■ Brief
Return the lines that run from the line containing "Add more gold mini coins" through the end of the entries, both ends included. Leave out all pictures.

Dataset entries
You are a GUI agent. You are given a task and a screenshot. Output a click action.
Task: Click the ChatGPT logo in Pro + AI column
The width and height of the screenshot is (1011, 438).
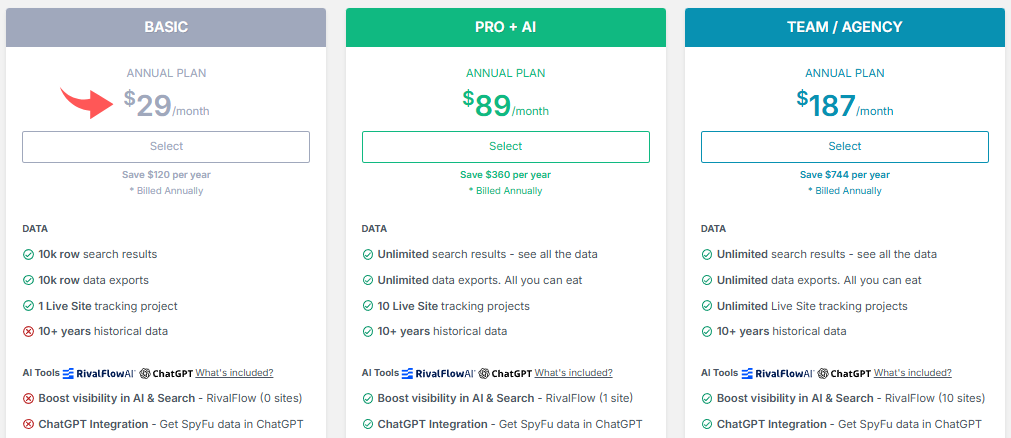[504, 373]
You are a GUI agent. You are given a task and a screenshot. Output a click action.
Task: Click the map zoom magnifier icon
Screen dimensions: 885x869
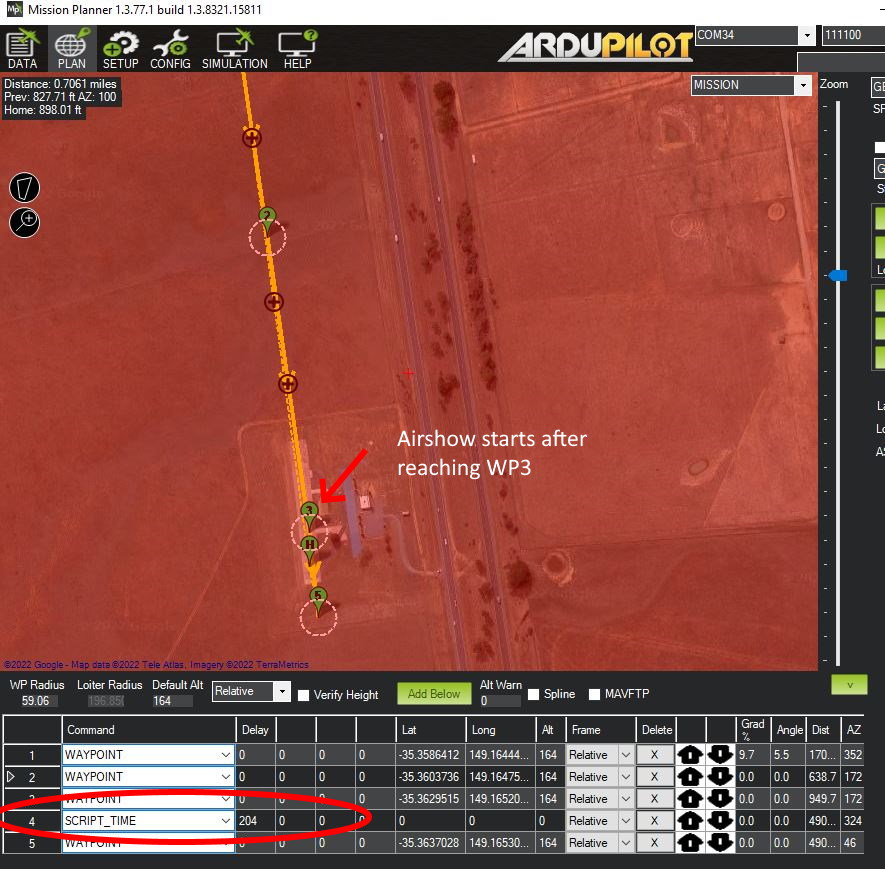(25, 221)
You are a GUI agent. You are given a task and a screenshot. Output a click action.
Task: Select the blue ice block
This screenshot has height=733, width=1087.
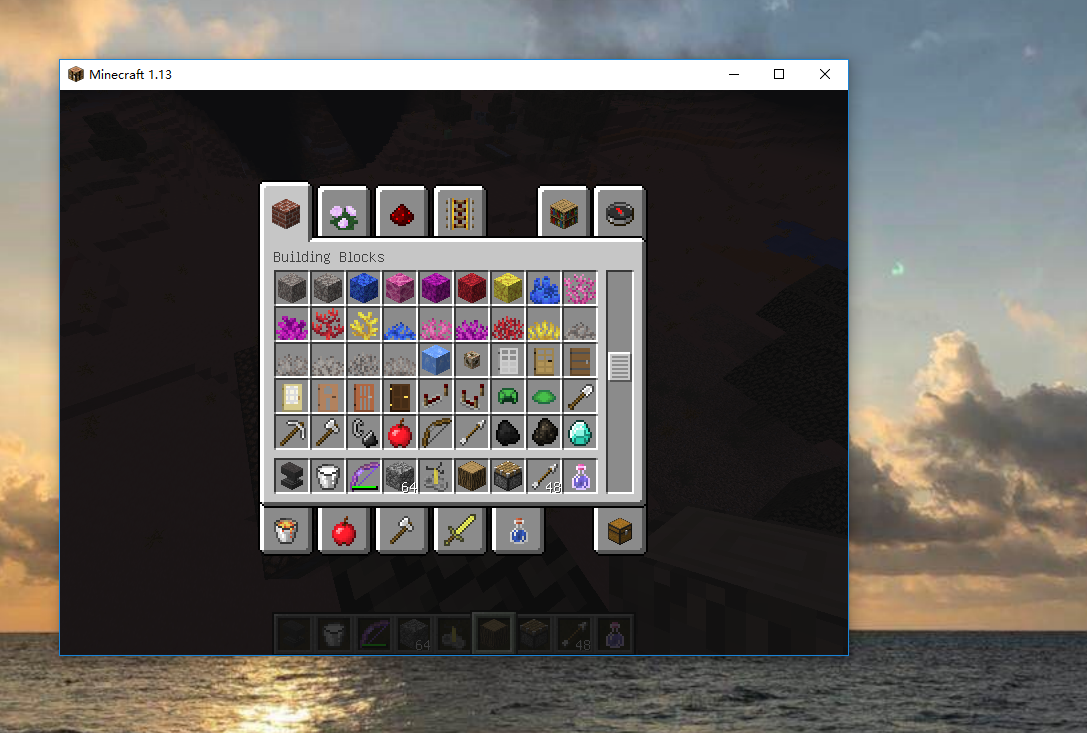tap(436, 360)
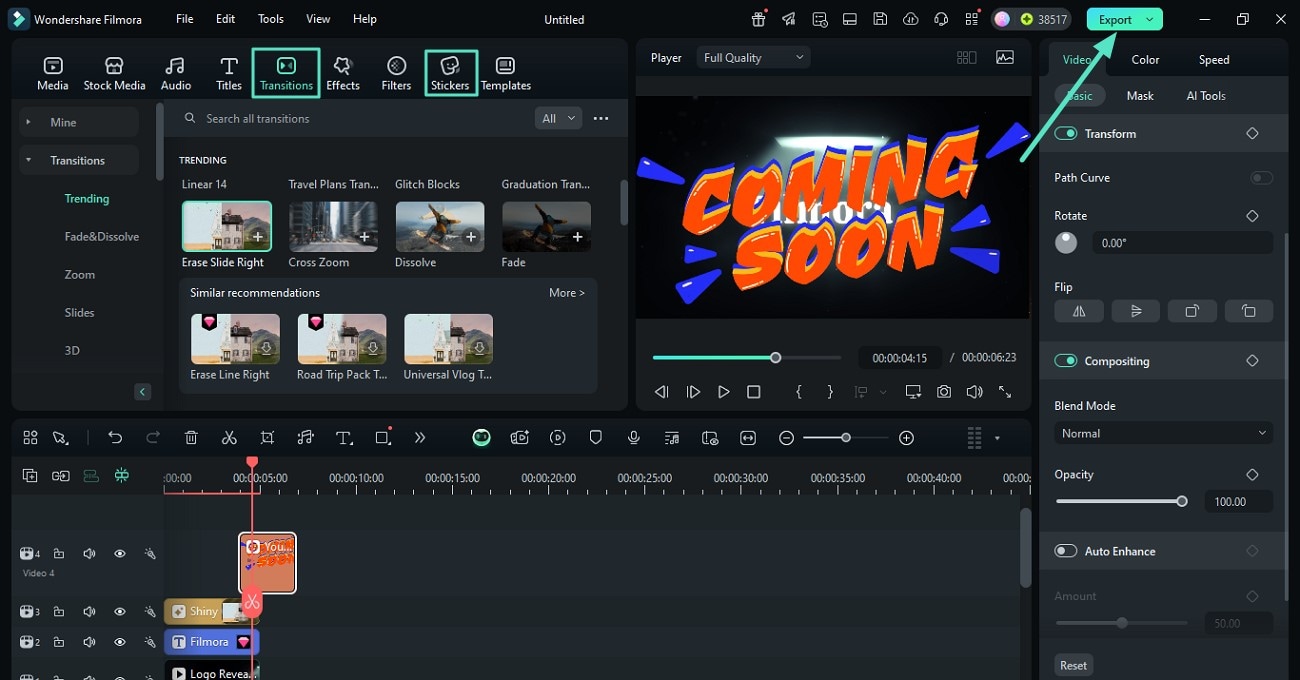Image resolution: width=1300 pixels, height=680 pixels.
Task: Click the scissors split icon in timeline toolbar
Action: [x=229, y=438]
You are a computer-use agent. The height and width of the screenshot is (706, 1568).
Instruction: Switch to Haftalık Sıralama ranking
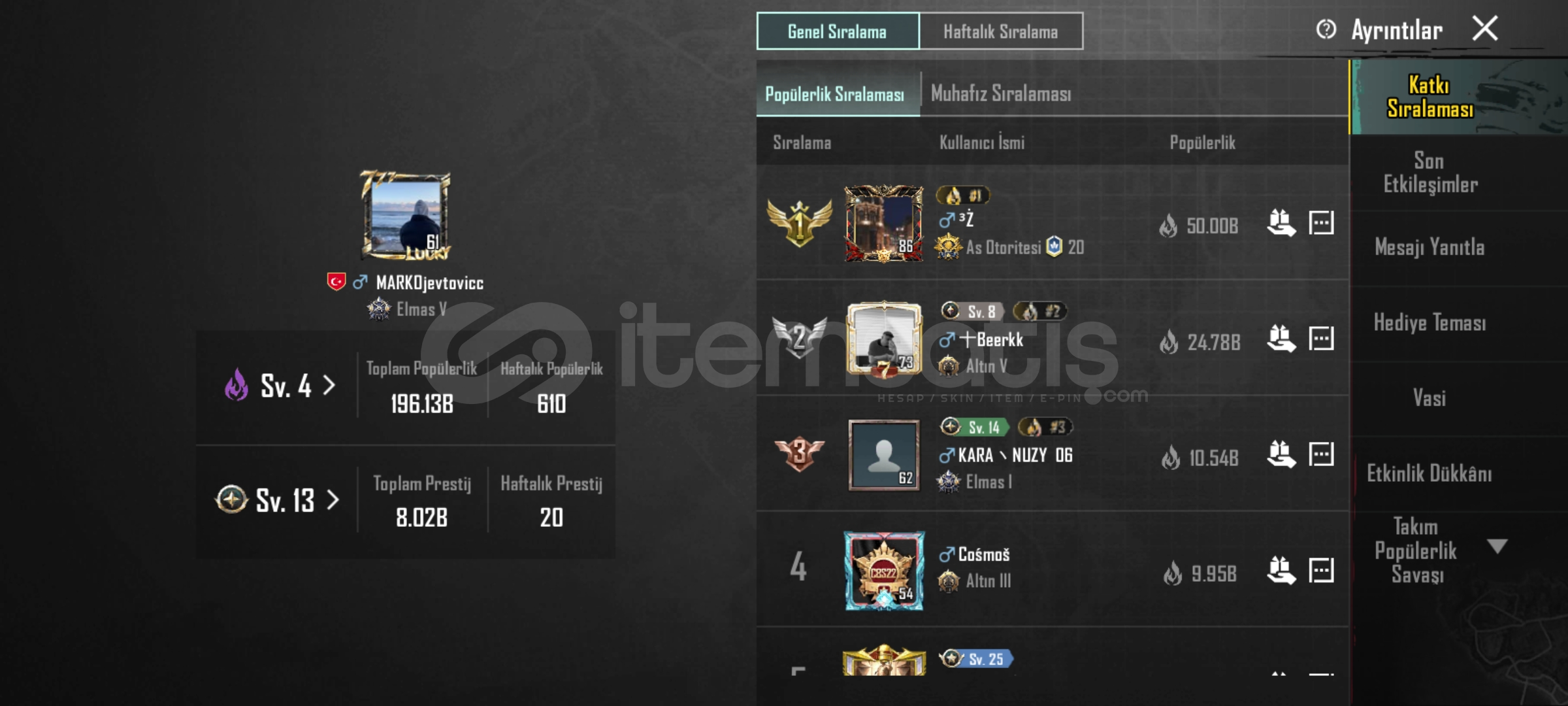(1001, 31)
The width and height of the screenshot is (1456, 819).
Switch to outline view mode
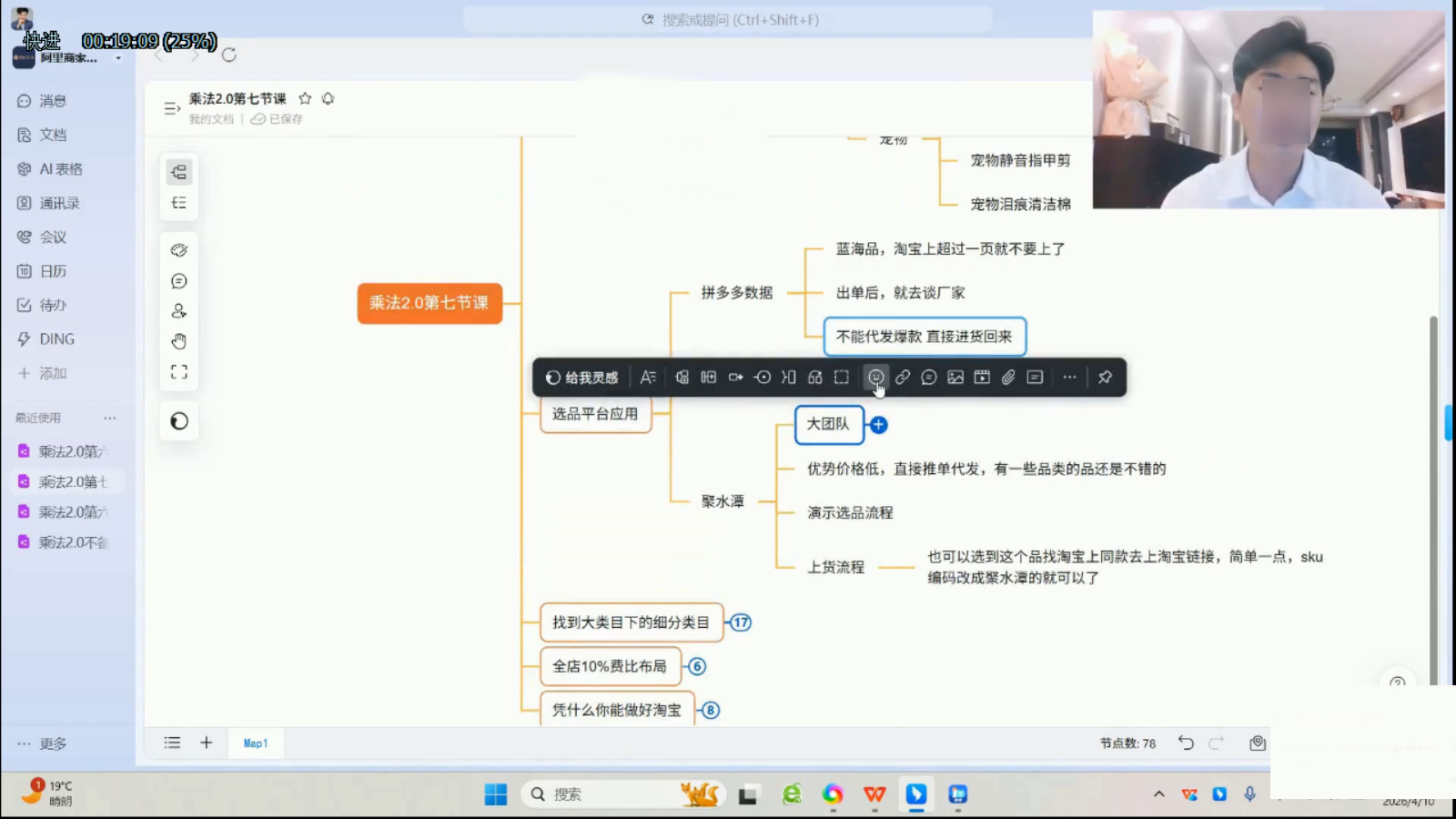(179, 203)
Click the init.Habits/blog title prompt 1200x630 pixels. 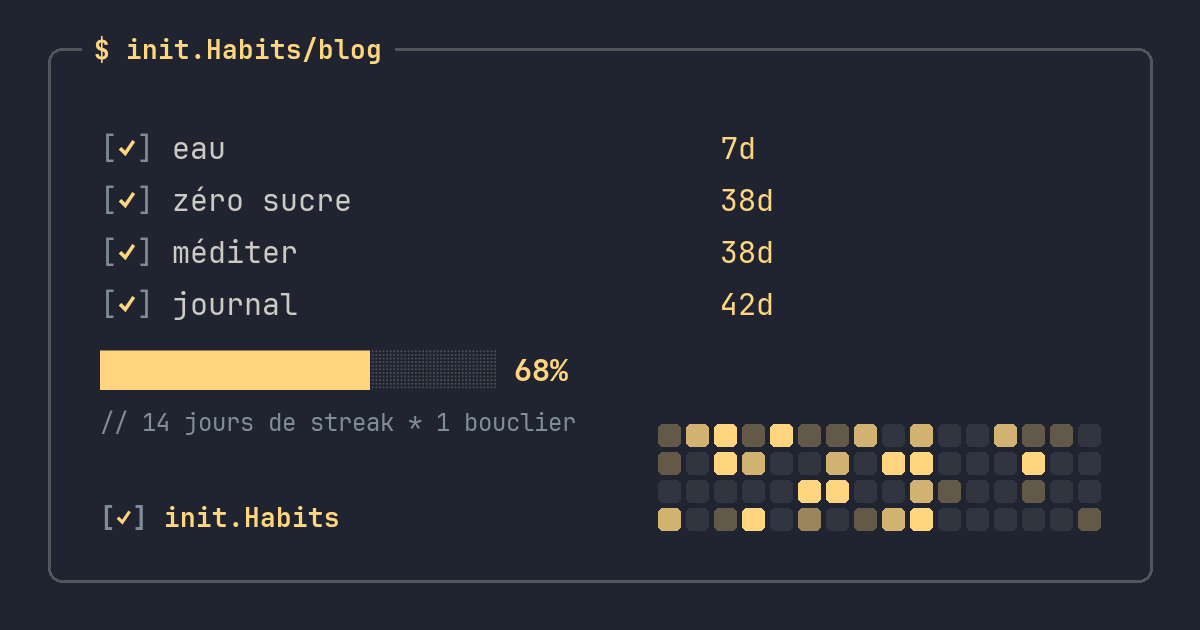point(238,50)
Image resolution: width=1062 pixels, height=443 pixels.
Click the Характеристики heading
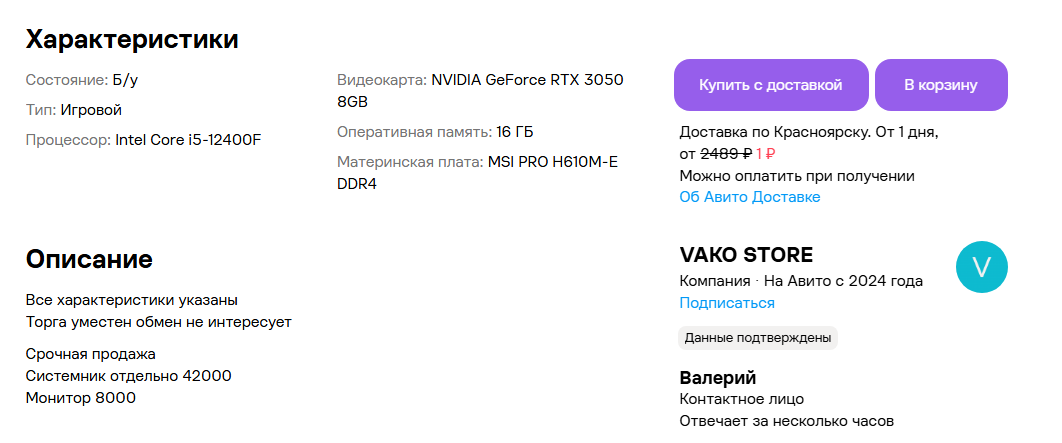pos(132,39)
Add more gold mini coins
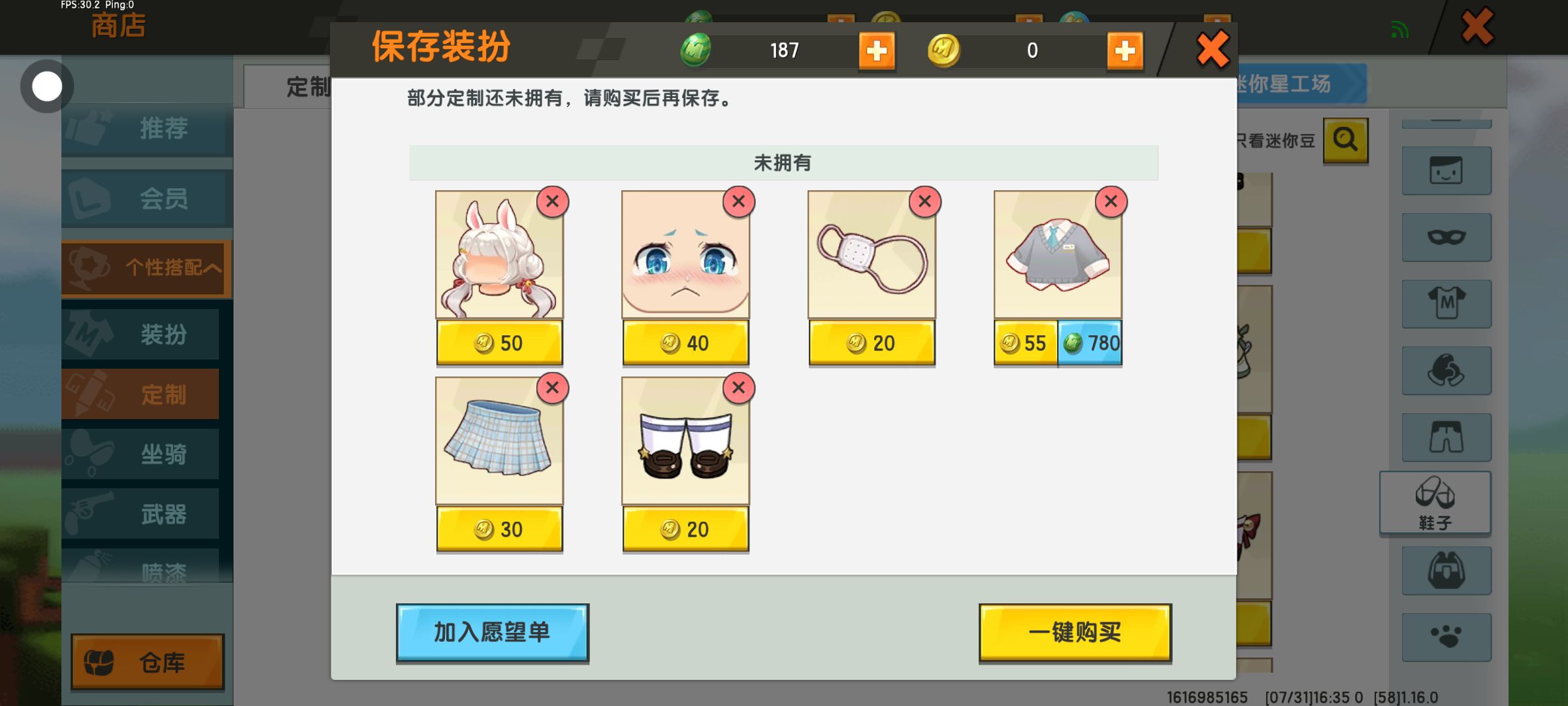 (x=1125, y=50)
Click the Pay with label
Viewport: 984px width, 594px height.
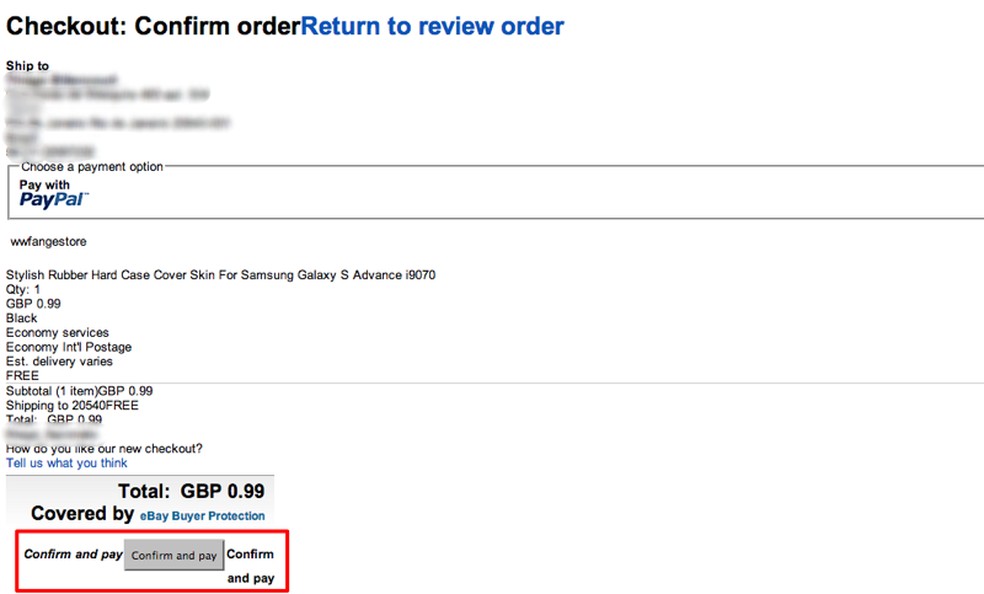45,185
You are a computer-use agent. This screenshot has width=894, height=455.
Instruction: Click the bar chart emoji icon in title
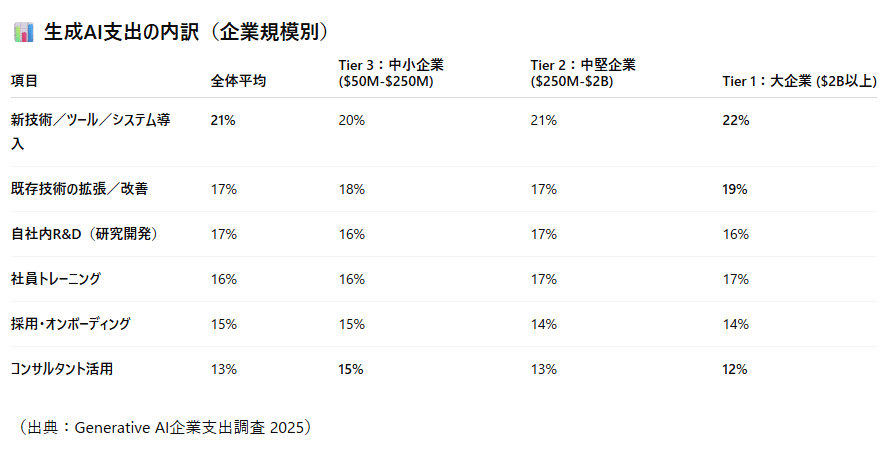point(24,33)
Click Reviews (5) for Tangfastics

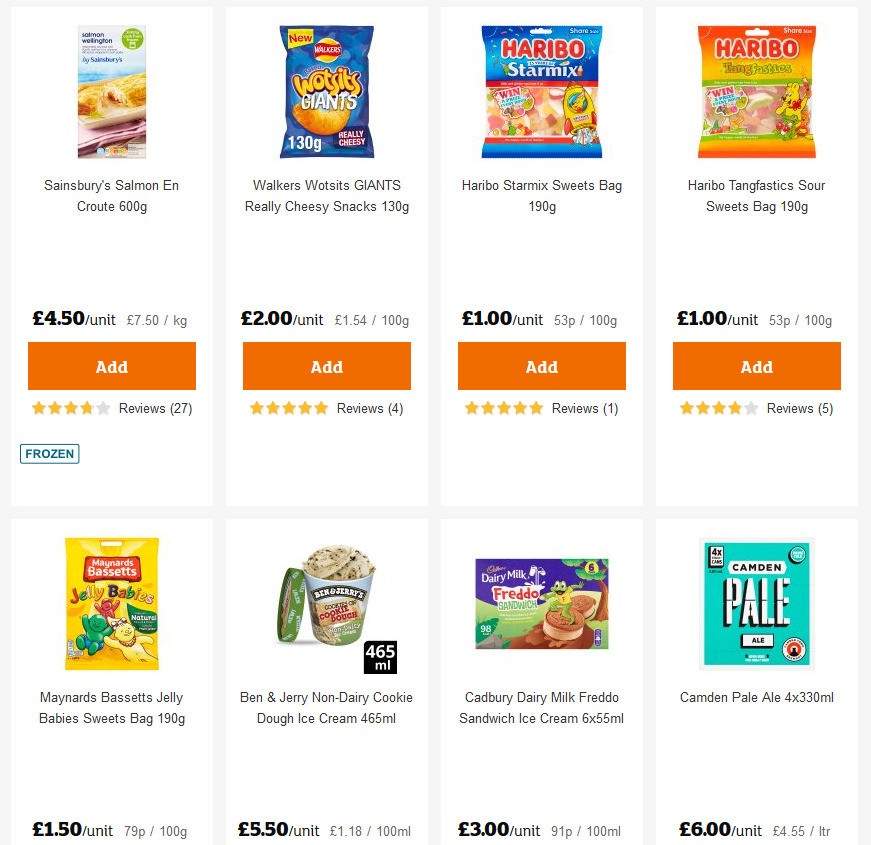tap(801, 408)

■ Task result
Add more gold mini coins
 (x=1125, y=50)
Click the Pay with label
Viewport: 984px width, 594px height.
45,185
You are a computer-use agent. This screenshot has width=894, height=455.
Instruction: Click the bar chart emoji icon in title
point(24,33)
Click Reviews (5) for Tangfastics

tap(801, 408)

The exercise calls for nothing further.